Patrick Stewart reading Shakespeare on social media is the calming energy we need
Leave it to Patrick Stewart to spread the love of Shakespeare to the masses.
With absolutely no message or explanation to accompany it, the "X-Men" actor delighted fans by taking to social media to share a video of him reading the literary legend’s Sonnet No. 116 on Saturday.
The following day, Stewart gushed that he was "delighted" by the response to his first clip and, because of it, he announced his plans to start from the very beginning and read one of the Bard’s poems each day.

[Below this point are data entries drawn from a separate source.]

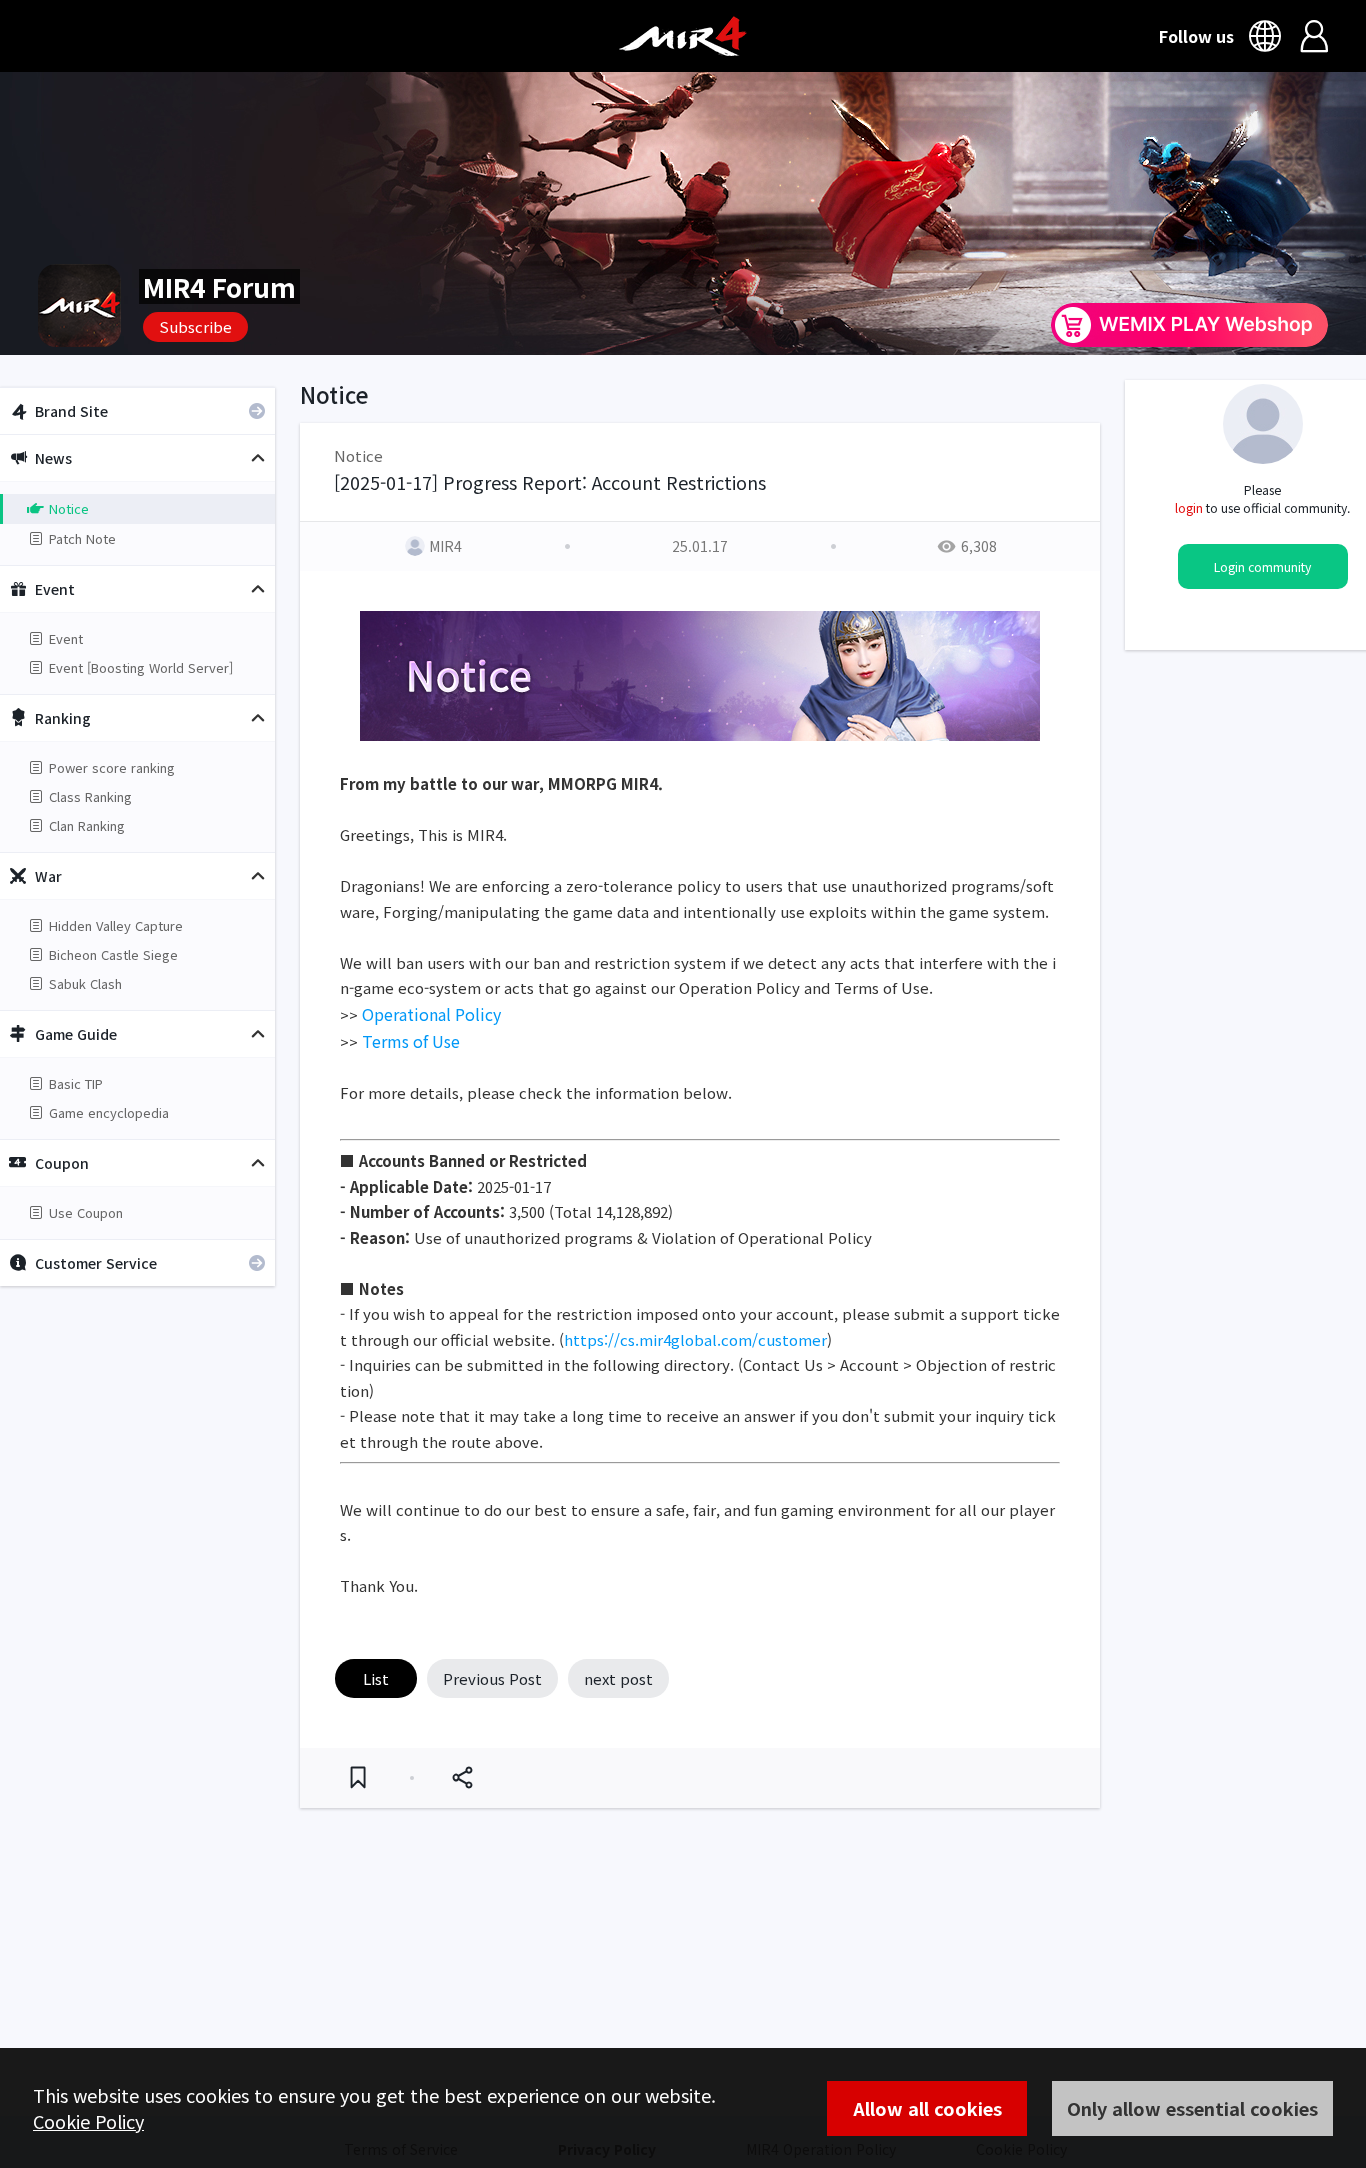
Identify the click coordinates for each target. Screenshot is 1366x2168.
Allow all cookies (927, 2108)
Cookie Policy (88, 2121)
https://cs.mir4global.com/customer (695, 1339)
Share (462, 1778)
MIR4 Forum (219, 286)
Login (1314, 36)
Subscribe (195, 326)
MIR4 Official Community (683, 36)
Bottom (1152, 2039)
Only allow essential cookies (1192, 2108)
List (376, 1678)
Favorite (358, 1778)
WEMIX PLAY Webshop (1189, 325)
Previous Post (492, 1678)
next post (618, 1678)
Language (1267, 36)
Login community (1262, 567)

"When I was a child in the 1940s, my mother would cut up slices of fruit for me (there wasn’t much) and as she put it in front of me she would say: ‘An apple a day keeps the doctor away,’" the 79-year-old recalled.
The "Star Trek" star then used this logic to put forth a new phrase: "A sonnet a day keeps the doctor away." Taking this mantra to heart, he then posted a video of him reading Shakespeare’s Sonnet No. 1.
If Stewart plans to read one sonnet each day, he’s got quite a few to go through -- luckily for us -- as the playwright published 154 of them in a quarto in 1609.
Almost all of these poems are formed by constructing three quatrains (four lines) and ending with a couplet (two lines) which are written in iambic pentameter.
In addition, they mostly all follow a similar rhyme scheme of ABAB CDCD EFEF GG, meaning lines one and three of the quatrains rhyme, lines two and four of the quatrains rhyme and the two lines of the couplet rhyme.
Given the social distancing we’re all practicing, we should consider ourselves lucky to essentially have front-row seats to watch a Shakespearean actor like Stewart in action.